Excerpted text |
__________
# Tokenization

## Character tokenization

In [36]:
sentence = "I would like to work than machine lerning engineer at Google!".lower()
print(sentence)

sentence = sentence.replace(" ","")
print(sentence)

chars = [char for char in sentence]
print(chars)

chars = set(chars)
print(chars)

i would like to work than machine lerning engineer at google!
iwouldliketoworkthanmachinelerningengineeratgoogle!
['i', 'w', 'o', 'u', 'l', 'd', 'l', 'i', 'k', 'e', 't', 'o', 'w', 'o', 'r', 'k', 't', 'h', 'a', 'n', 'm', 'a', 'c', 'h', 'i', 'n', 'e', 'l', 'e', 'r', 'n', 'i', 'n', 'g', 'e', 'n', 'g', 'i', 'n', 'e', 'e', 'r', 'a', 't', 'g', 'o', 'o', 'g', 'l', 'e', '!']
{'l', 't', 'c', 'g', 'o', 'w', 'a', 'u', 'i', 'h', '!', 'n', 'r', 'e', 'k', 'd', 'm'}


## Word tokenization

In [None]:
pip install tensorflow

In [6]:
from tensorflow.keras.preprocessing.text import Tokenizer

sentences = [
    'i love my dog',
    'I, love my cat',
    'You love my dog!'
]

tokenizer = Tokenizer(num_words = 100)
tokenizer.fit_on_texts(sentences)

print(tokenizer.word_index)

{'love': 1, 'my': 2, 'i': 3, 'dog': 4, 'cat': 5, 'you': 6}


In [None]:
pip install nltk

In [8]:
import nltk
from nltk.tokenize import word_tokenize

word_tokens = word_tokenize(sentences[0])

print(word_tokens)

['i', 'love', 'my', 'dog']


In [None]:
# https://huggingface.co/docs/tokenizers/python/latest/

In [None]:
pip install transformers

In [9]:
from tokenizers import Tokenizer
from tokenizers.models import BPE

tokenizer = Tokenizer(BPE(unk_token="[UNK]"))
print(tokenizer)

<tokenizers.Tokenizer object at 0x0000022C59AFE7C0>


In [10]:
from tokenizers.trainers import BpeTrainer

trainer = BpeTrainer(special_tokens=["[UNK]", "[CLS]", "[SEP]", "[PAD]", "[MASK]"])
print(trainer)

<tokenizers.trainers.BpeTrainer object at 0x0000022C59665110>


In [11]:
from tokenizers.pre_tokenizers import Whitespace

tokenizer.pre_tokenizer = Whitespace()

In [12]:
files = [f"data/lecture-03/wikitext-103-raw/wiki.{split}.raw" for split in ["test", "train", "valid"]]

tokenizer.train(files, trainer)

In [13]:
tokenizer.save("data/lecture-03/tokenizer-wiki.json")

In [14]:
tokenizer = Tokenizer.from_file("data/lecture-03/tokenizer-wiki.json")

In [15]:
output = tokenizer.encode("Hello, y'all! How are you 😁 ?")
__________
Exercise requirements |
**a)** From the tokenization notebook, reproduce the passage starting with "<tokenizers.trainers.BpeTrainer object at" and going on through "tokenizer.pre_tokenizer = Whitespace()".
**b)** Extend the tokenization notebook past its last line, carrying on from the final cell shown.

Data supplied |
__________
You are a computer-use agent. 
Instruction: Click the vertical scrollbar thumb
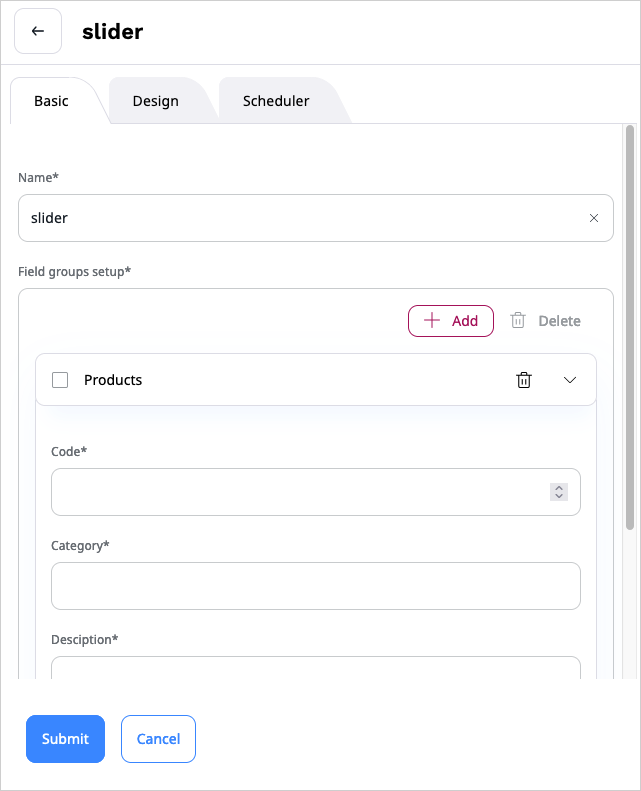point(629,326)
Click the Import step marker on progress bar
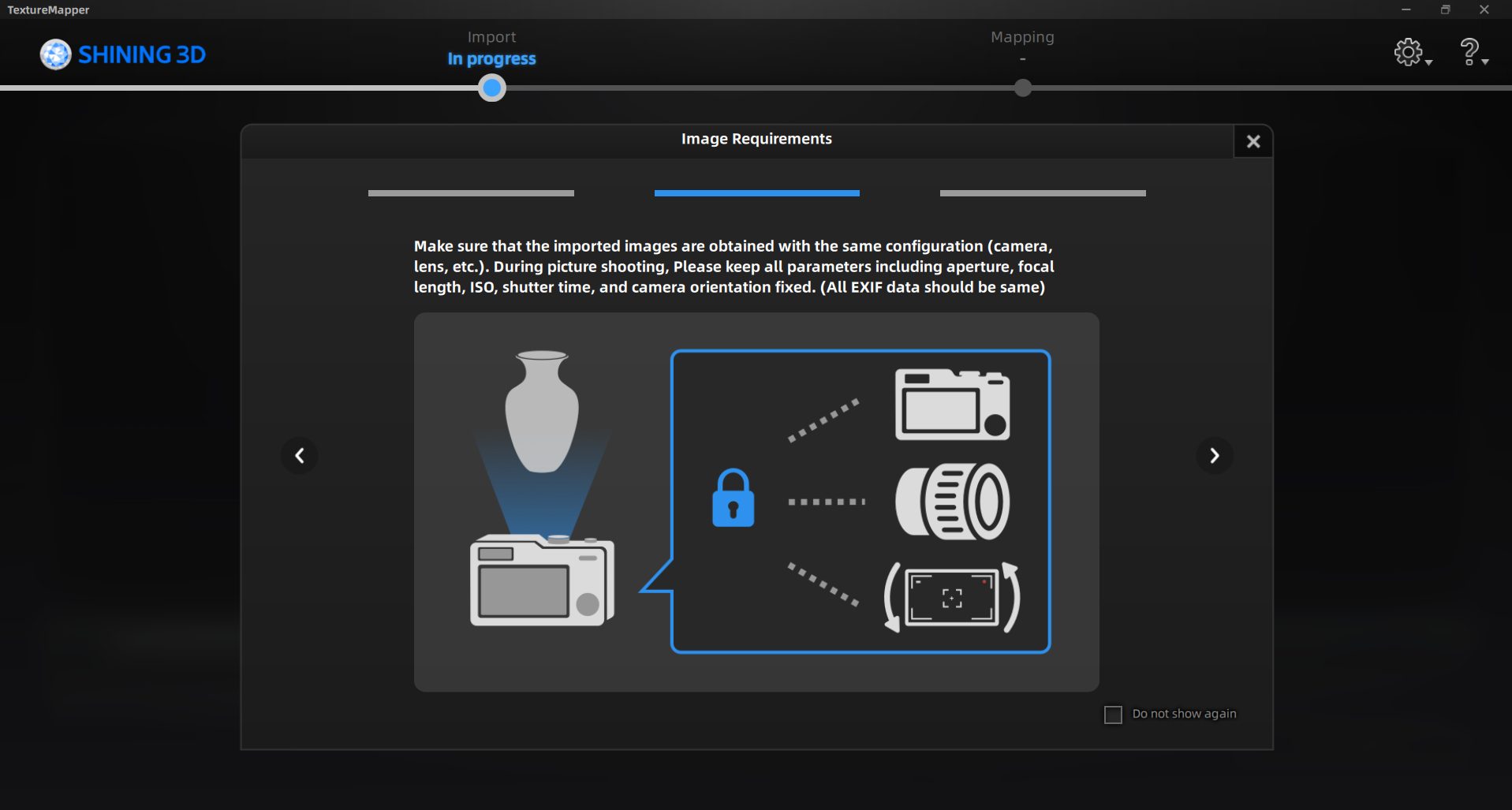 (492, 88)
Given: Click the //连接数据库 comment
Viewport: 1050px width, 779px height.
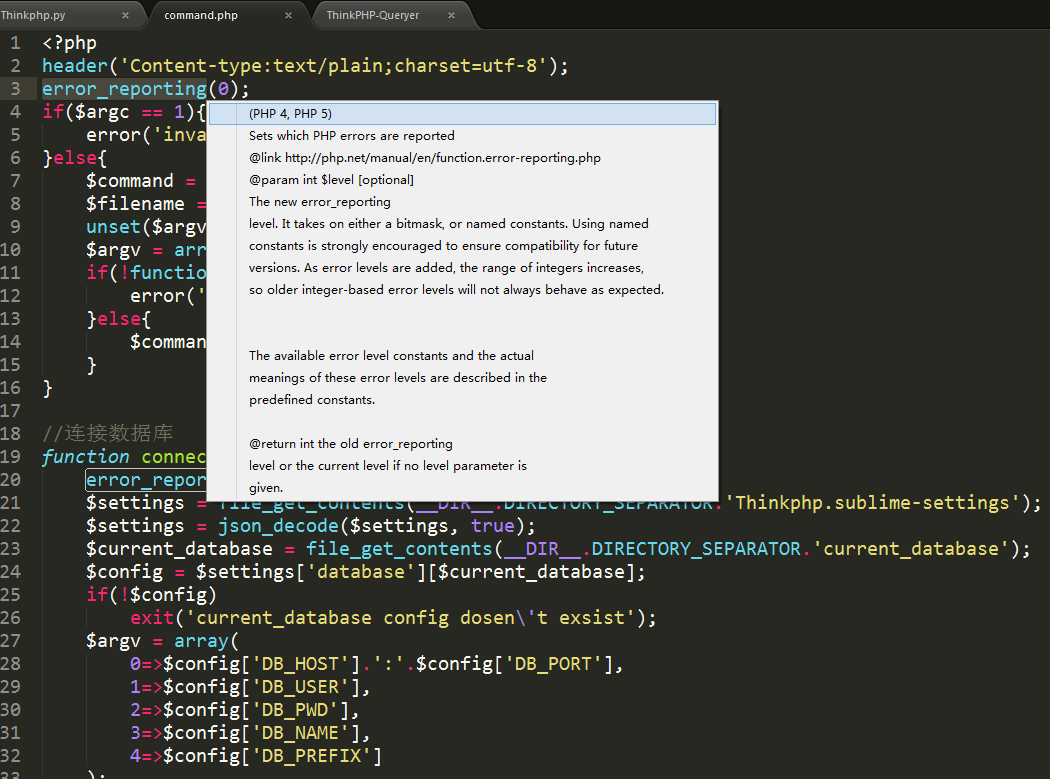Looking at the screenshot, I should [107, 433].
__________
Expected outputs |
**a)**
<tokenizers.trainers.BpeTrainer object at 0x0000022C59665110>


In [11]:
from tokenizers.pre_tokenizers import Whitespace

tokenizer.pre_tokenizer = Whitespace()

**b)**
print(output)

Encoding(num_tokens=11, attributes=[ids, type_ids, tokens, offsets, attention_mask, special_tokens_mask, overflowing])


In [16]:
print(output.tokens)
print(output.ids)
print(output.offsets[9])

['Hello', ',', 'y', "'", 'all', '!', 'How', 'are', 'you', '[UNK]', '?']
[27253, 16, 93, 11, 5097, 5, 7961, 5112, 6218, 0, 35]
(26, 27)


In [17]:
tokenizer.token_to_id("[SEP]")

2

In [18]:
from tokenizers.processors import TemplateProcessing

tokenizer.post_processor = TemplateProcessing(
    single="[CLS] $A [SEP]",
    pair="[CLS] $A [SEP] $B:1 [SEP]:1",
    special_tokens=[
        ("[CLS]", tokenizer.token_to_id("[CLS]")),
        ("[SEP]", tokenizer.token_to_id("[SEP]")),
    ],
)

In [19]:
print(output.tokens)
output = tokenizer.encode("Hello, y'all!", "How are you 😁 ?")
print(output.tokens)

['Hello', ',', 'y', "'", 'all', '!', 'How', 'are', 'you', '[UNK]', '?']
['[CLS]', 'Hello', ',', 'y', "'", 'all', '!', '[SEP]', 'How', 'are', 'you', '[UNK]', '?', '[SEP]']


In [20]:
print(output.type_ids)

[0, 0, 0, 0, 0, 0, 0, 0, 1, 1, 1, 1, 1, 1]


## Encoding multiple sentences in a batch

In [21]:
output = tokenizer.encode_batch(["Hello, y'all!", "How are you 😁 ?"])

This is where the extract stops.